[16/07/2009] Energia

Ecco perché il Ddl sviluppo mette in crisi la cogenerazione

LIVORNO. Cogena, assieme ad altre associazioni di produttori che operano nei settori della fabbricazione e distribuzione di impianti e servizi per la produzione distribuita di energia da fonti rinnovabili e da cogenerazione, ha scritto oggi una lettera aperta sul Corriere della Sera per porre l’attenzione su quanto previsto dal Ddl sviluppo approvato pochi giorni fa.

In particolare l’articolo 33, che interviene sulle reti interne di utenza, stravolge quanto sino ad ora previsto e introduce un nuovo sistema di calcolo dei corrispettivi e degli oneri di sistema che penalizza fortemente i piccoli produttori e lascia inalterato invece il sistema per i grandi produttori.

«Con il Ddl 1195 B approvato al Senato- segnala Cogena- viene gravemente danneggiato il sistema produttivo, commerciale, distributivo e servizi nazionale e penalizzata l’efficienza energetica ed il risparmio energetico a causa degli oneri di sistema introdotti sulla energia autoprodotta ed autoconsumata».

In che modo tutto questo potrà avvenire ce lo siamo fatto spiegare da Edo Ronchi, presidente della Fondazione per lo sviluppo sostenibile. «Prima- spiega Ronchi- chi aveva un impianto di microgenerazione o di piccola taglia pagava la differenza tra l’energia che consumava e quella che produceva e fatturava il delta alla rete, in cui erano compresi i costi di trasmissione e distribuzione. Se per esempio fatturava 10 Kwh su questi pagava il 30% di oneri di trasmissione e fatturazione.
Adesso con l’art.33 del Ddl sviluppo, a prescindere dalle quantità consumate e prodotte, gli oneri del 30% si pagano su tutto.
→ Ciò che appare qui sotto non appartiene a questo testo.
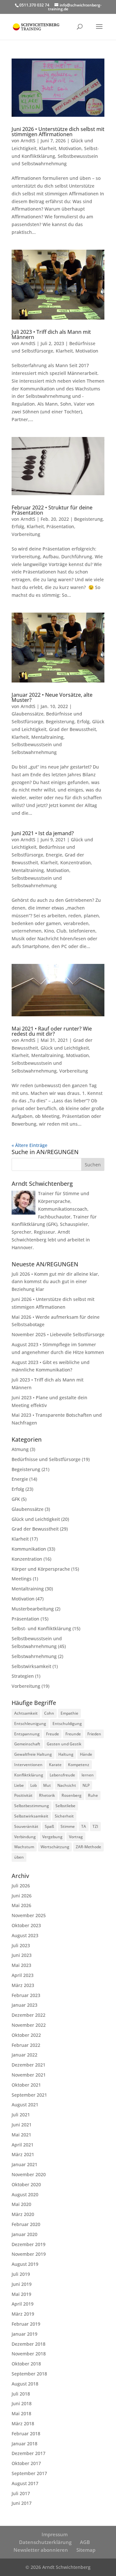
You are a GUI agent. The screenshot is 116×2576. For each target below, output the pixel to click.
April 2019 (23, 2304)
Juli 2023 (21, 1945)
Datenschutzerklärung (45, 2542)
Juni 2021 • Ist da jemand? (43, 833)
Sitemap (85, 2550)
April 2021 (23, 2145)
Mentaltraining (47, 737)
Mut (47, 1785)
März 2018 (23, 2423)
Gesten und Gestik (64, 1744)
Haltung (65, 1754)
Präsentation (60, 526)
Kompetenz (78, 1764)
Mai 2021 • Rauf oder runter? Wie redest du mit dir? (52, 1031)
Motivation (70, 148)
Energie (54, 855)
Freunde (73, 1734)
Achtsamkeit (26, 1713)
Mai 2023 (21, 1965)
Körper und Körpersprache (41, 1569)
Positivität (23, 1795)
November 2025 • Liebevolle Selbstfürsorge (58, 1334)
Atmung (20, 1449)
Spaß (49, 1826)
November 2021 (29, 2075)
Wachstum (24, 1847)
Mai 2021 (21, 2135)
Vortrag (76, 1836)
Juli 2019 (21, 2274)
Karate (55, 1764)
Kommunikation (29, 1549)
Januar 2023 (24, 2005)
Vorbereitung (26, 534)
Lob (33, 1785)
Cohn (49, 1713)
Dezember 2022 (28, 2015)
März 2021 (23, 2154)
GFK (16, 1499)
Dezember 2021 (28, 2065)
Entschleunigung (30, 1723)
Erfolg (18, 526)
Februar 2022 (26, 2045)
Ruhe (93, 1795)
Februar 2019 (26, 2324)
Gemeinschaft (27, 1744)
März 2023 (23, 1985)
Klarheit (47, 148)
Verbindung (25, 1836)
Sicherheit (64, 1816)
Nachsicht (66, 1785)
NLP (86, 1785)
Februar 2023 (26, 1995)
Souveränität (26, 1826)
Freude (52, 1734)
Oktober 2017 (26, 2463)
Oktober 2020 (26, 2184)
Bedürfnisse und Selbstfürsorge (46, 1459)
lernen (88, 1775)
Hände (86, 1754)
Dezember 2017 (28, 2453)
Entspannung (27, 1734)
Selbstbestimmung (31, 1805)
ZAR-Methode (88, 1847)
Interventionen (28, 1764)
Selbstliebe (65, 1805)
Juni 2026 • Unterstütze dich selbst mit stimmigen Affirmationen (58, 132)
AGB (85, 2542)
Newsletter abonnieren (41, 2550)
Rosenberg (72, 1795)
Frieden (94, 1734)
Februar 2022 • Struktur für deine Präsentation (52, 510)
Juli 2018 (21, 2394)
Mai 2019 (21, 2294)
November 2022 (29, 2025)
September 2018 (29, 2374)
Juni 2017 (22, 2503)
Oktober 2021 (26, 2085)
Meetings (22, 1579)
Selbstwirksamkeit (31, 1666)
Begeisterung (88, 519)
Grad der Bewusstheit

Salvo chi utilizza reti ad alta tensione, ovvero i grandi produttori che rimangono assoggettati al vecchio sistema».

Questo potrà anche significare l’azzeramento degli incentivi?
«Esatto, si potrà determinare il fatto che quanto ottenuto grazie agli incentivi si debba riversare interamente come oneri, dato che appunto adesso si pagheranno su tutto il consumo fatturato». Quindi con una mano si dà e con l’altra si prende.

Un provvedimento questo che secondo Cogena «non solo va nella direzione opposta intrapresa e percorsa dagli altri Paesi Europei ma, addirittura, neutralizza gli effetti positivi di altre norme previste ed approvate dallo stesso Ddl, prima tra le quali, la semplificazione amministrativa della installazione di unità di microcogenerazione (sola Comunicazione al Comune) e piccola cogenerazione (solo Dichiarazione inizio attività – DIA)».

Norme queste proposte da Cogena e approvate dal Parlamento, che adesso chiede al Governo di rivedere la materia appena disciplinata. L’occasione potrebbe essere la revisione in corso del Decreto legislativo n. 115 del 2008 in materia di usi finali dell’energia con riguardo ai Sistemi efficienti di utenza. Una richiesta, quella di Cogena, a salvaguardia degli investimenti, della competitività energetica delle imprese di tutti i settori e del Sistema Italia, coerente con le politiche europee di risparmio ed efficienza energetica anche attraverso la generazione distribuita di energia da fonti rinnovabili e da cogenerazione ad alto rendimento.